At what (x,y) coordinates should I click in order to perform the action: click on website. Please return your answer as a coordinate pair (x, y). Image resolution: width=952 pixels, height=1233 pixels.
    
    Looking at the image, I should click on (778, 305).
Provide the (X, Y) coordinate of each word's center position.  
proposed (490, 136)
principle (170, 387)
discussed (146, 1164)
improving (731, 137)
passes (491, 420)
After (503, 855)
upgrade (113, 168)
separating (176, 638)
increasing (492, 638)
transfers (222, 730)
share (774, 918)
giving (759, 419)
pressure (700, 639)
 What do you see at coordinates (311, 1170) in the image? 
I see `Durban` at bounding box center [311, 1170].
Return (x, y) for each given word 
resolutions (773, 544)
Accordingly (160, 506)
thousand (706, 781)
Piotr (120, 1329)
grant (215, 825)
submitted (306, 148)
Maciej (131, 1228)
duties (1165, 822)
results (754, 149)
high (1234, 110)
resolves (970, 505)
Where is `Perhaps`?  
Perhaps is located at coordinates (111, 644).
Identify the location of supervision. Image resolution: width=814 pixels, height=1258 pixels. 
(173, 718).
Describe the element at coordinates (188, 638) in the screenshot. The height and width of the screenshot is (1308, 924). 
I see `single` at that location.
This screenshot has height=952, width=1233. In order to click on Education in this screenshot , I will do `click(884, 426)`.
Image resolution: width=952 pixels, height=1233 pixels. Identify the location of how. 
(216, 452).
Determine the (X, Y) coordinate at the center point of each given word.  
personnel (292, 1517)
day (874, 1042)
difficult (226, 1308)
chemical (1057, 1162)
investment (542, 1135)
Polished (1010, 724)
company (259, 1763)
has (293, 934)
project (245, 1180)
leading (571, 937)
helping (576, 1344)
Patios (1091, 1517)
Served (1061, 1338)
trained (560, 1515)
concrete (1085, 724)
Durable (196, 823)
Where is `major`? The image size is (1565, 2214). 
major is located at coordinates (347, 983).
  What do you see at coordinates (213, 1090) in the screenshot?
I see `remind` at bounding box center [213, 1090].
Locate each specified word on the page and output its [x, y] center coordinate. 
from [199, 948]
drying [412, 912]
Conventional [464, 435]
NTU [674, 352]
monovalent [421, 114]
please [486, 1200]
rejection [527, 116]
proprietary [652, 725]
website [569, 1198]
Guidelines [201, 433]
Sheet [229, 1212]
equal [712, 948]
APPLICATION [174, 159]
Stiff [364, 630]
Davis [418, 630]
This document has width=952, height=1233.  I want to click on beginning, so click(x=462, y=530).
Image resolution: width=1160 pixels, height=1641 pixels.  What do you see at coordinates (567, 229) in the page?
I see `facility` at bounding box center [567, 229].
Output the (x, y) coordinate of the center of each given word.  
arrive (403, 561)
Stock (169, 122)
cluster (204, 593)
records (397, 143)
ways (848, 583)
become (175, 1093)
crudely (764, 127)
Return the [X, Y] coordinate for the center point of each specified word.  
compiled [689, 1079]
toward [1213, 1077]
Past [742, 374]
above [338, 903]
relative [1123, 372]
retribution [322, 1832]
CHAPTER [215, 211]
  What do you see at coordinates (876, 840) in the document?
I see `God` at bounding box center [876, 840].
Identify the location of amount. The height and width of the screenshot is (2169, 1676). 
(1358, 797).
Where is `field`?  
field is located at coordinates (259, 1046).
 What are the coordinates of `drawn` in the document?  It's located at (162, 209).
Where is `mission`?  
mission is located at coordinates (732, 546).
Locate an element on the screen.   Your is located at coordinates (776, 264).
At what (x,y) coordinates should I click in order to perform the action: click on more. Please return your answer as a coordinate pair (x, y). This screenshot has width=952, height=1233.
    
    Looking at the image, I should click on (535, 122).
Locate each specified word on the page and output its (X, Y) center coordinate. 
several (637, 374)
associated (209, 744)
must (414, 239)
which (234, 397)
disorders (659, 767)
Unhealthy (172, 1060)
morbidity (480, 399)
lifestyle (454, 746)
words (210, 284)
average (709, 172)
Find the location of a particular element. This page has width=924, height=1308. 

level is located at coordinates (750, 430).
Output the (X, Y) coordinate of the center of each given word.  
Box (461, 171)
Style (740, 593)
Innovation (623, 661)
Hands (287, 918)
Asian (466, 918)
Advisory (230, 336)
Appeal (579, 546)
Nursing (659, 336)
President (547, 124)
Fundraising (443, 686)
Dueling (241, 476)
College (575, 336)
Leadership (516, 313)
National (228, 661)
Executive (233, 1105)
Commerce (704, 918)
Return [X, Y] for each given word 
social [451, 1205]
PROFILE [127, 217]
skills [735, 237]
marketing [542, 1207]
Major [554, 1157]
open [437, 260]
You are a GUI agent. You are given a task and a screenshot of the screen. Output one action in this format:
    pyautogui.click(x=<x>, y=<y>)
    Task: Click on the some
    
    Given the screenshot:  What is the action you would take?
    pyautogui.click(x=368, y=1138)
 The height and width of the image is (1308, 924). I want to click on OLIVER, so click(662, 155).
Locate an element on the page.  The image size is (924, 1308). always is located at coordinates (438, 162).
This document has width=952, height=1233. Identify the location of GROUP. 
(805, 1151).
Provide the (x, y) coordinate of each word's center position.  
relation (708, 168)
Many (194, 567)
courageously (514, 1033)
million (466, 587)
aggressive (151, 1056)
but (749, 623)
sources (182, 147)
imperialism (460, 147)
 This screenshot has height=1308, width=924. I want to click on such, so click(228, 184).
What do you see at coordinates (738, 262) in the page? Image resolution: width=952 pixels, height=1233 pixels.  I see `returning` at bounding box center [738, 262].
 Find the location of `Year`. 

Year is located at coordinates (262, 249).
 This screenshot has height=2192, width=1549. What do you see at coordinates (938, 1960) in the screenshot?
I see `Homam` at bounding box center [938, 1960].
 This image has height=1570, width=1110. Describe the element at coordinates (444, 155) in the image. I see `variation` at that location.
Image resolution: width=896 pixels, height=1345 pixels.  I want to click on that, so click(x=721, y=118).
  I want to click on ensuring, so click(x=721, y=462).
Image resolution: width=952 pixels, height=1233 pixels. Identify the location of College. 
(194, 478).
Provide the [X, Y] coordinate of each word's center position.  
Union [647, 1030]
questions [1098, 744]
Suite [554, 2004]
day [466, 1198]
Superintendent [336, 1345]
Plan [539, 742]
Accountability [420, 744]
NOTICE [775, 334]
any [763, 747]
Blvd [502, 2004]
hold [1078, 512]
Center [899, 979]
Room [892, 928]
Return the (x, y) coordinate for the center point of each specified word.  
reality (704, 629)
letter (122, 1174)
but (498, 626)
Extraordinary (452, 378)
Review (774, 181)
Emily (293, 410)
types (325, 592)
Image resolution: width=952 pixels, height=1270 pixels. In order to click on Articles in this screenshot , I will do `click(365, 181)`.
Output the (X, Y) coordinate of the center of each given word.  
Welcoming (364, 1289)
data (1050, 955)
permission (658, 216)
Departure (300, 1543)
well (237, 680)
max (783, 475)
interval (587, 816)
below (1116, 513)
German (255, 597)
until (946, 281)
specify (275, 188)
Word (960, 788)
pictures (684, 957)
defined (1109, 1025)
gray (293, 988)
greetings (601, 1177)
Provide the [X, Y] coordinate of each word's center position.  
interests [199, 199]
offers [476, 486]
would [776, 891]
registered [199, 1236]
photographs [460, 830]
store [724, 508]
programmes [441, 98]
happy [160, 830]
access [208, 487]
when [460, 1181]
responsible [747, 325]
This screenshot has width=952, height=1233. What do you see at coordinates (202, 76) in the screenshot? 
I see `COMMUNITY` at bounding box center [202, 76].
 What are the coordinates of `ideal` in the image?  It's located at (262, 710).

+---+

__Written request__:
Reproduce everything in the material from the line containing "investment (542, 1135)" down to the line containing "center [213, 1090].", including both of those lines.

__Response to the task__:
investment (542, 1135)
Polished (1010, 724)
company (259, 1763)
has (293, 934)
project (245, 1180)
leading (571, 937)
helping (576, 1344)
Patios (1091, 1517)
Served (1061, 1338)
trained (560, 1515)
concrete (1085, 724)
Durable (196, 823)
Where is `major`? The image size is (1565, 2214). 
major is located at coordinates (347, 983).
  What do you see at coordinates (213, 1090) in the screenshot?
I see `remind` at bounding box center [213, 1090].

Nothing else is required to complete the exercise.